Written by Morgann Monahan, WLLC 2015-2016
I want to start with my second response to the Birthing ARTiculations:
Birthing Articulations had a strange effect on me. I was nauseated with sadness after reading the blog directed toward Theo, the rain child. At first I was resistant because of the extreme emotions and strange grieving processes expressed in this blog. I couldn’t, and still can’t, wrap my head around it. I didn’t have any take-aways from the blog beyond the increasing fear of having children and experiencing such pain. At this age, I can’t even begin to imagine the maternal connection and love that comes from giving birth, therefore this didn’t resonate with me. It hit me over the head like a rock instead of entering into my head where I could truly process it, causing the heightened, uncompassionate response I had. I wasn’t uncompassionate, I understand that losing something so dear is painful and have experienced that, but I was not as compassionate as I should have been. My take away is that compassion should over ride in any situations that evoke empathy, regardless.
You may have noticed that I said “second” response, which is because my first response was regrettably, inappropriate. The blog post I read rattled me causing me to react defensively, where I had no reason or right to be defensive. My initial response was also fueled by confusing and frustration. I asked,
“Why in the world are we reading about dead babies for Social and Community Wellness?”
Completely questioning the purpose of the assignment and the presentation. To be honest, I was pretty annoyed. ‘We’re supposed to be learning about wellness in the community and in relationships not reading about weird grieving processes in a blog.’ I thought.
We showed up to the library and Delaney leaned into me to whisper,
“I think that’s the mom…”
I didn’t think so and handed in my all too offensive reaction toward Birthing ARTiculations. As she began speaking, I became more and more nauseated. At one point I actually thought I might have to excuse myself. Realization set in that standing in front of us was the blogger that I had basically just called crazy and judged for her own grieving process. Not only was she here and real (internet bloggers can be iffy!), but she is a member of our community, a teacher here at DU, and a colleague of Kate. I felt horrible. How could I have judged someone’s grieving process when I know first hand that everyone grieves differently?
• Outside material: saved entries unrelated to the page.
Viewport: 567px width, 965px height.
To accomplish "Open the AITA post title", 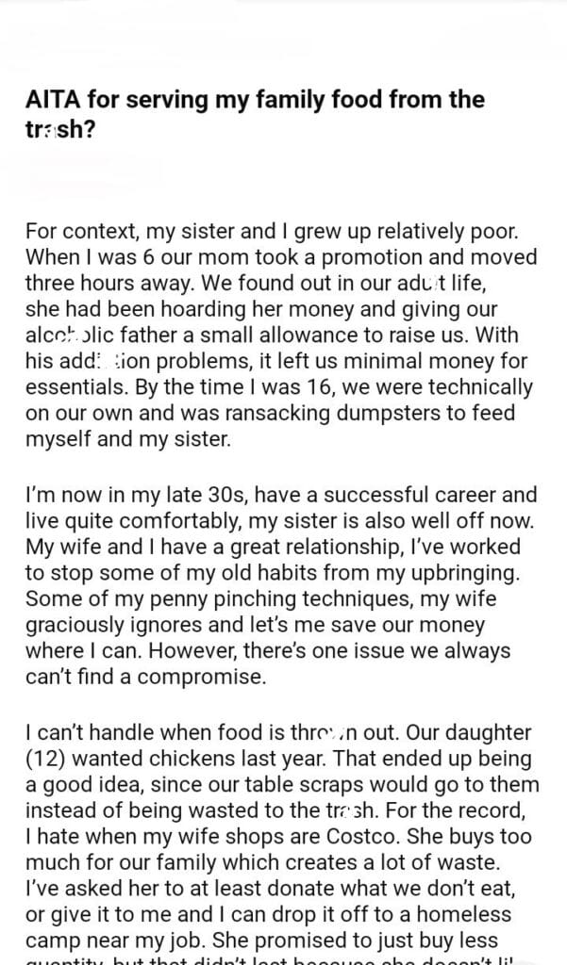I will point(255,112).
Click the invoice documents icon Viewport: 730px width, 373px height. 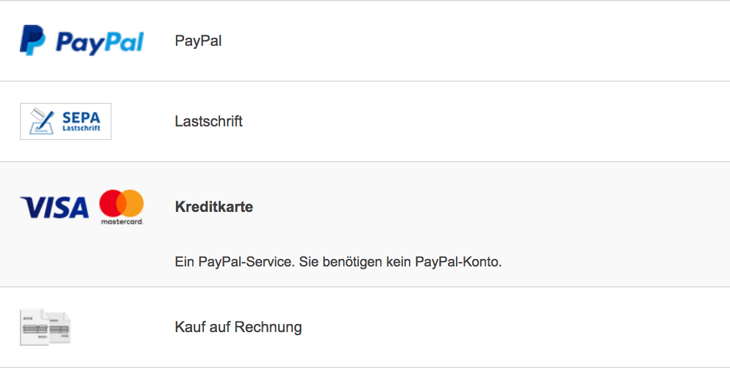[x=45, y=327]
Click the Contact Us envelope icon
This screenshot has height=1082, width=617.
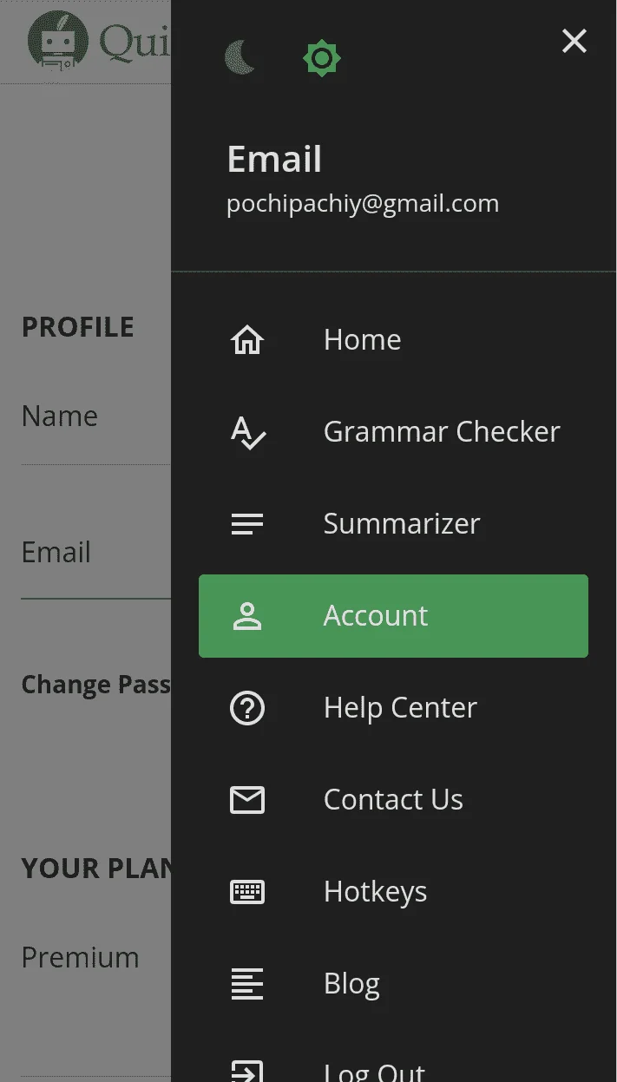click(x=247, y=800)
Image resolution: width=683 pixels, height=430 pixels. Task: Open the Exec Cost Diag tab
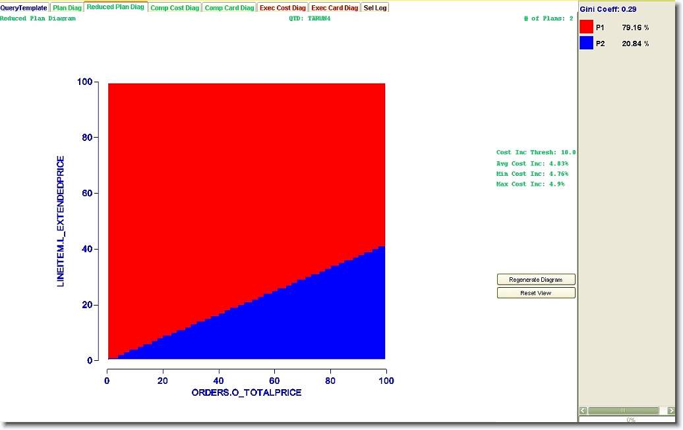283,8
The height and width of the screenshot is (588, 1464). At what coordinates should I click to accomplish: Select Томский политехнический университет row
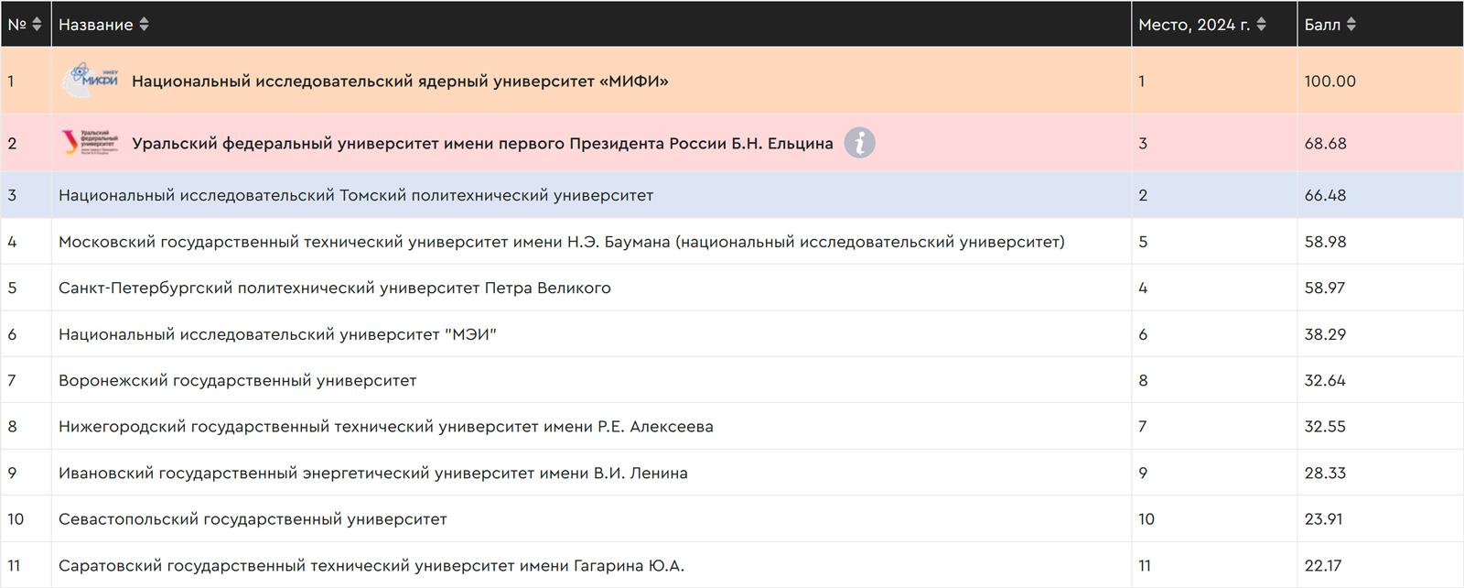click(732, 195)
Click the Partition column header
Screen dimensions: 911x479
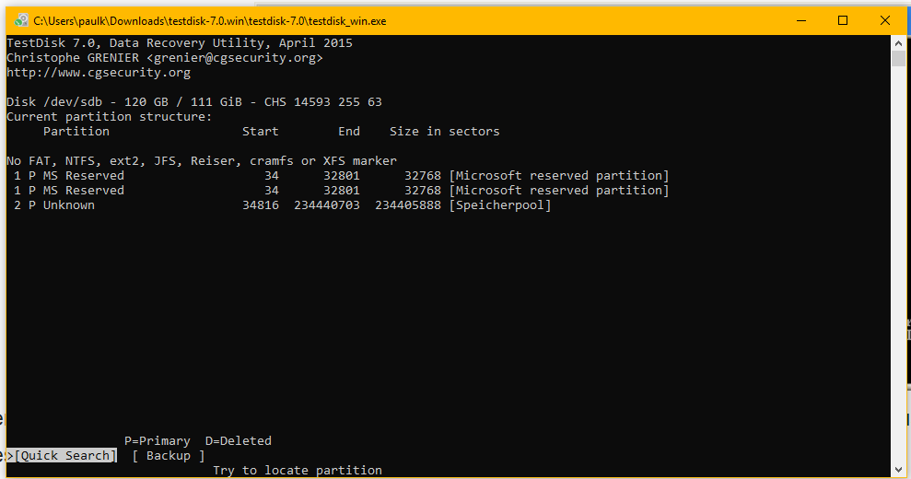click(76, 132)
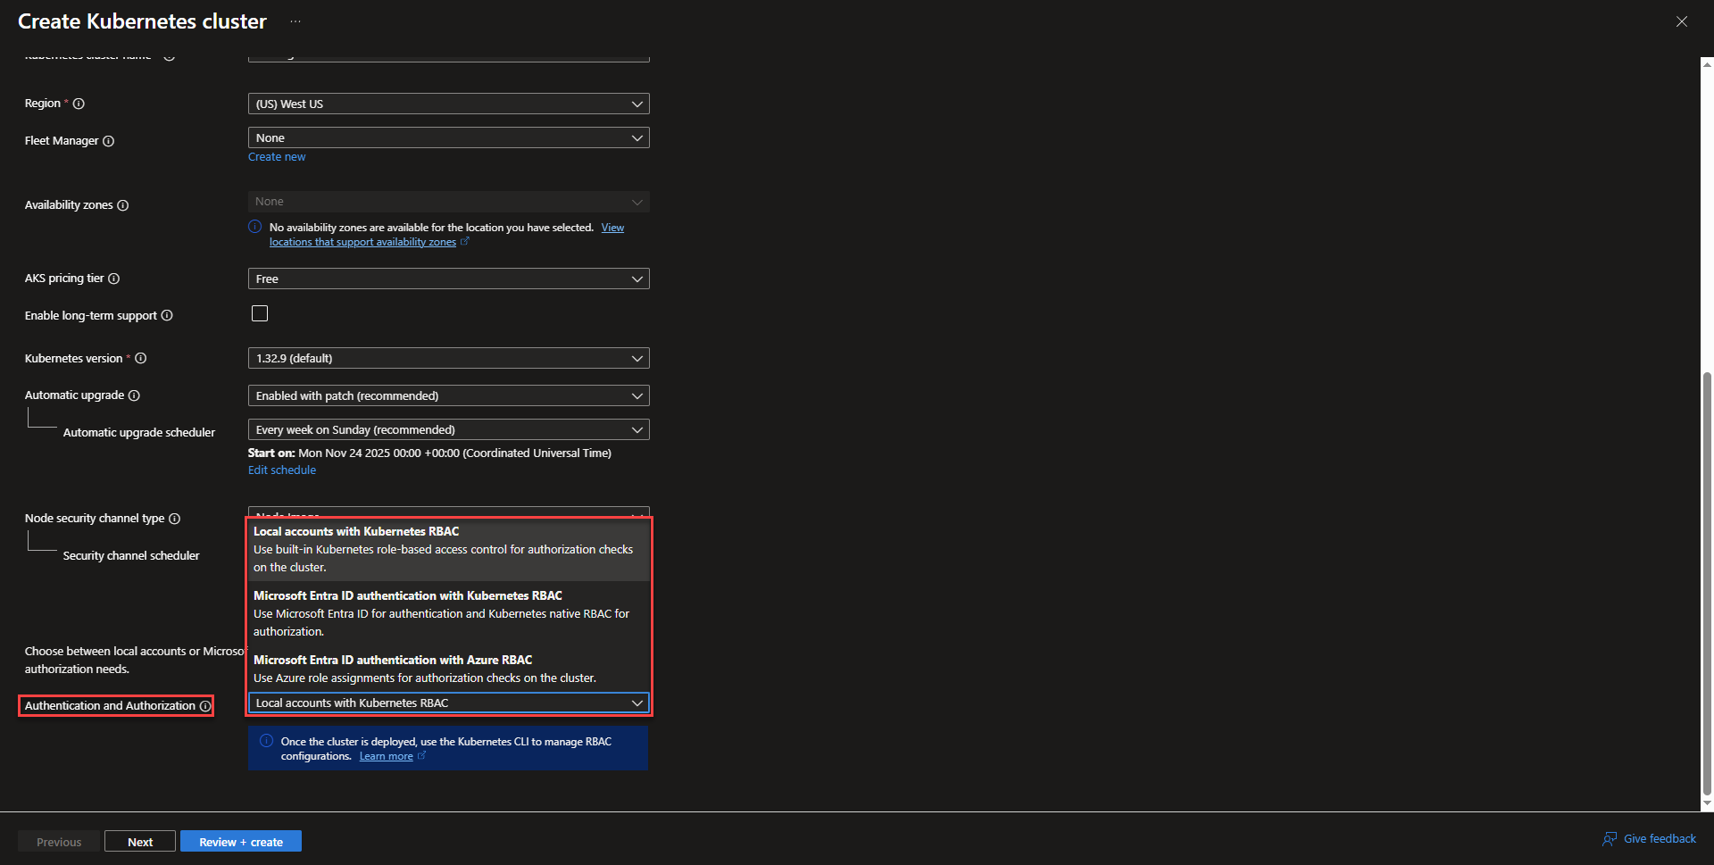Click the AKS pricing tier info icon
The height and width of the screenshot is (865, 1714).
coord(114,279)
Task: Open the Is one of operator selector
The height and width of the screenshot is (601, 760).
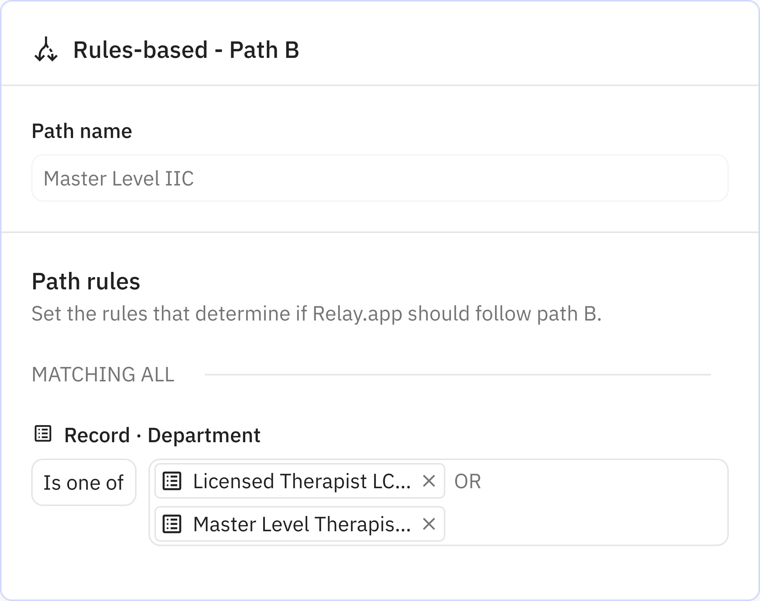Action: click(x=83, y=482)
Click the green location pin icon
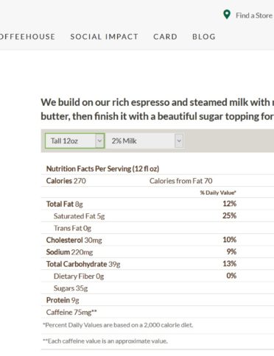The image size is (274, 356). pos(227,15)
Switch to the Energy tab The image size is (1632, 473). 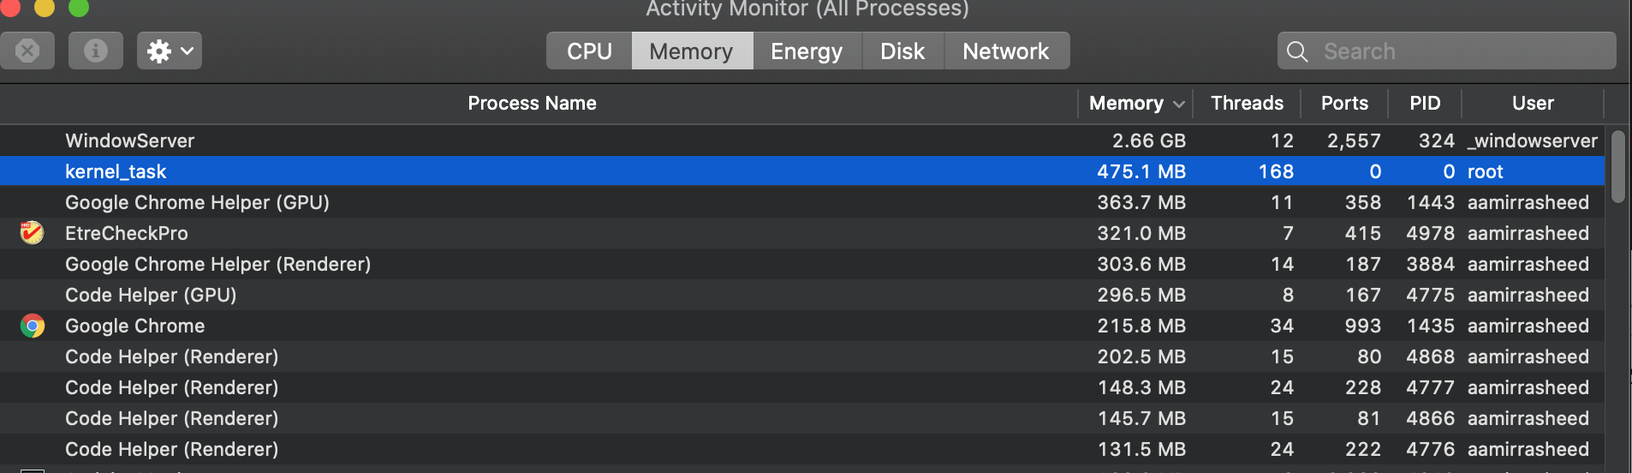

I was ashamed of myself and after the presentation told Kate that I needed my paper back. It was unacceptable.
I know many of us were befuddled by this assignment and were asking the same question as to why. Because she is a member of our community who needed and continues to need support after her loss and to be able to conceive a new dream of helping the other victims in our community who have been cheated and experienced baby loss, a scarlet letter of today, a topic that is worn and yet never seems to be spoken of.